Paul Schillings a écrit: Elle se pose beaucoup plus du côté des responsables de ces maisons de repos ou assimilées qui ont deux réactions contradictoires:
- se féliciter du fait que mon passage a réactivité l'existence assoupîe de leurs pensionnaires, s'en réjouir et se monter prêts à envisager de nouvelles méthodes de gestion;
- me reprocher d'avoir réactivé l'existence assoupie de leurs pensionnaires et m'accuser de placer ainsi ces responsables devant de nouvelles difficultés.

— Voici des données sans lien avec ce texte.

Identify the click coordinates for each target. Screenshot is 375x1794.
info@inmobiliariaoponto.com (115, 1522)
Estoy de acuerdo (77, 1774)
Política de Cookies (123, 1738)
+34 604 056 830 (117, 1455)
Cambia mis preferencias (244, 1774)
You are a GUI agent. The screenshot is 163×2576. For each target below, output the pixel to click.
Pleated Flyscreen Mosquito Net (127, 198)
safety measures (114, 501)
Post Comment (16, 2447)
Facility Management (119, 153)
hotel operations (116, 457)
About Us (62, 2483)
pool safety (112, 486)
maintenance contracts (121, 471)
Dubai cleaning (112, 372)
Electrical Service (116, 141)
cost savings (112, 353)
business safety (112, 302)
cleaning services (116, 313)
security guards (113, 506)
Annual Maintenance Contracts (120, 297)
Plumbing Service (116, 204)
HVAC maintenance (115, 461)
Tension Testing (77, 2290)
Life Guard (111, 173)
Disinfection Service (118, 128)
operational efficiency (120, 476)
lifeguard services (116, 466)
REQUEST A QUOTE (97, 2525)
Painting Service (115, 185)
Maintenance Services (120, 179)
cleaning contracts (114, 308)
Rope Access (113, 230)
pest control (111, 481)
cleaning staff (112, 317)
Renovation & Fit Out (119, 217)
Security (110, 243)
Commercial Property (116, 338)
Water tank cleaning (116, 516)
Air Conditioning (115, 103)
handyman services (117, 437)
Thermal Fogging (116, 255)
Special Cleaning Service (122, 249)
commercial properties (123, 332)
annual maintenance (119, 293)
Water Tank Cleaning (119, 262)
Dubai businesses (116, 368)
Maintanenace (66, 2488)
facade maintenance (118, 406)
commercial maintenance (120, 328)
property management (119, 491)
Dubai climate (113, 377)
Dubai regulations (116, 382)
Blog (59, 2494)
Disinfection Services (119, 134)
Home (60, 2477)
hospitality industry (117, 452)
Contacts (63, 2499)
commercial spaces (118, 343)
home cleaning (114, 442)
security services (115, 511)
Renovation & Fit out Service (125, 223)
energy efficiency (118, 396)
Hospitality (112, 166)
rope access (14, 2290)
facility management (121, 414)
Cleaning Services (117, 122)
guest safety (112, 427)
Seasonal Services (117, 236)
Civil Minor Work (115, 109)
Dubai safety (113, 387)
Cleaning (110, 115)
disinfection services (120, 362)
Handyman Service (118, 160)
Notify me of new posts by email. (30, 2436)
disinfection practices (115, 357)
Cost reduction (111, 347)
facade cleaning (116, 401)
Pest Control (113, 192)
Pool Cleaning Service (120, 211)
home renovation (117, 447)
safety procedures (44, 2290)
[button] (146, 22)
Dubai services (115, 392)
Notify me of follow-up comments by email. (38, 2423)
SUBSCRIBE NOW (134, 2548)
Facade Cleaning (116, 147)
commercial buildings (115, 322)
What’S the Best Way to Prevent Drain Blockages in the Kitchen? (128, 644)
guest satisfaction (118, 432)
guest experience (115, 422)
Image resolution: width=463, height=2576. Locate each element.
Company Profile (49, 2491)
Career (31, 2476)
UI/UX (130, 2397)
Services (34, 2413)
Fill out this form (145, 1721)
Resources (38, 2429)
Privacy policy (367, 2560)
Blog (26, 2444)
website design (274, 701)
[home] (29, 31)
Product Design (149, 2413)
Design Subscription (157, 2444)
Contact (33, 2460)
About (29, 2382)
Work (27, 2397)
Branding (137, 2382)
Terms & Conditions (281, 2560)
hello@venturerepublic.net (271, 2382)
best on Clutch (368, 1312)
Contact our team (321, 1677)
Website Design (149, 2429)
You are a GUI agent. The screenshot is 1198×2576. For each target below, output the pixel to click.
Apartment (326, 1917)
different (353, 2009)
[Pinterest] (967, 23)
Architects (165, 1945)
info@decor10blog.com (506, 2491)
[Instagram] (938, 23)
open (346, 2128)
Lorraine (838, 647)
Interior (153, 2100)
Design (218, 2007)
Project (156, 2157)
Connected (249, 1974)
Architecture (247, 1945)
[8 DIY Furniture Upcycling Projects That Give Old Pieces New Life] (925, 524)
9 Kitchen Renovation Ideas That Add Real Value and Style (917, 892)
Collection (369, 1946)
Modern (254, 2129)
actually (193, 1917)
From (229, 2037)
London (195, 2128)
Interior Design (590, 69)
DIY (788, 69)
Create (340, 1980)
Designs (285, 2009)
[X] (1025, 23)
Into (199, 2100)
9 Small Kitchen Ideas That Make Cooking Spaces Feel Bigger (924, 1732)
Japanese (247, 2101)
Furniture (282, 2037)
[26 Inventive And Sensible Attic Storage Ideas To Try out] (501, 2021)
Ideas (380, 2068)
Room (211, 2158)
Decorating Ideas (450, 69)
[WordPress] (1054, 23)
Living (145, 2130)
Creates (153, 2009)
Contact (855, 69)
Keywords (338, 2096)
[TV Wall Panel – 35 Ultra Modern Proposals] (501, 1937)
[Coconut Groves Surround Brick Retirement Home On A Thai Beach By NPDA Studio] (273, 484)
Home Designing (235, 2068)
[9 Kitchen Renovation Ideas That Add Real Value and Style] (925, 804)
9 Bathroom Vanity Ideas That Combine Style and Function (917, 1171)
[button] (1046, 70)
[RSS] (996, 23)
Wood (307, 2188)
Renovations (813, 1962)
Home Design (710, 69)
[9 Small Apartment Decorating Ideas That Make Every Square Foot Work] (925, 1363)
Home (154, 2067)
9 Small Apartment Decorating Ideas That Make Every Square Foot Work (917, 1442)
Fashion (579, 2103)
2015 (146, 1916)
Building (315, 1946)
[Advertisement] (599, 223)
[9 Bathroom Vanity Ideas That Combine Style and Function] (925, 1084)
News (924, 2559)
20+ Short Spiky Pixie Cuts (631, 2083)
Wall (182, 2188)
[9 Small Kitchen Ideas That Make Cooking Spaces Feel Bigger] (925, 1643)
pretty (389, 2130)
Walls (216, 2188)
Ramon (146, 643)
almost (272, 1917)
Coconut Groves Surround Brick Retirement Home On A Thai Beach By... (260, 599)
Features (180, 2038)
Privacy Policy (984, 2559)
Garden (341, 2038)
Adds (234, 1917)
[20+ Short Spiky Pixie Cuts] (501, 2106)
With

Ces réactions contradictoires montrent bien que le problème n’est pas aussi simple que vous le présentez dans votre premier message. C’est dans le comportement de l’ensemble des acteurs que l’on finit par aboutir à des situations de maltraitance sans qu’une volonté délibérée ait besoin d’entrer en jeu. Avancer des « théories du complot » comme vous l’avez fait, certainement par indignation (parfaitement compréhensible), ne fait pas avancer le sujet d’un pouce.
Voici deux exemples réels de ce que peut être une société ayant mis en place une « obsolescence programmée » des personnes âgées (pour reprendre vos termes) :
Jean Malaurie, Les derniers rois de Thulé, chapitre IV a écrit: Le vieillard, chez l’Esquimau ancien, n’avait pas droit de cité ; assurément, les temps ont changé, mais si l’on n’encourage plus les vieux à se laisser mourir, l’on se montre toujours à leur endroit d’une sèche indifférence. Ils sont tout juste tolérés.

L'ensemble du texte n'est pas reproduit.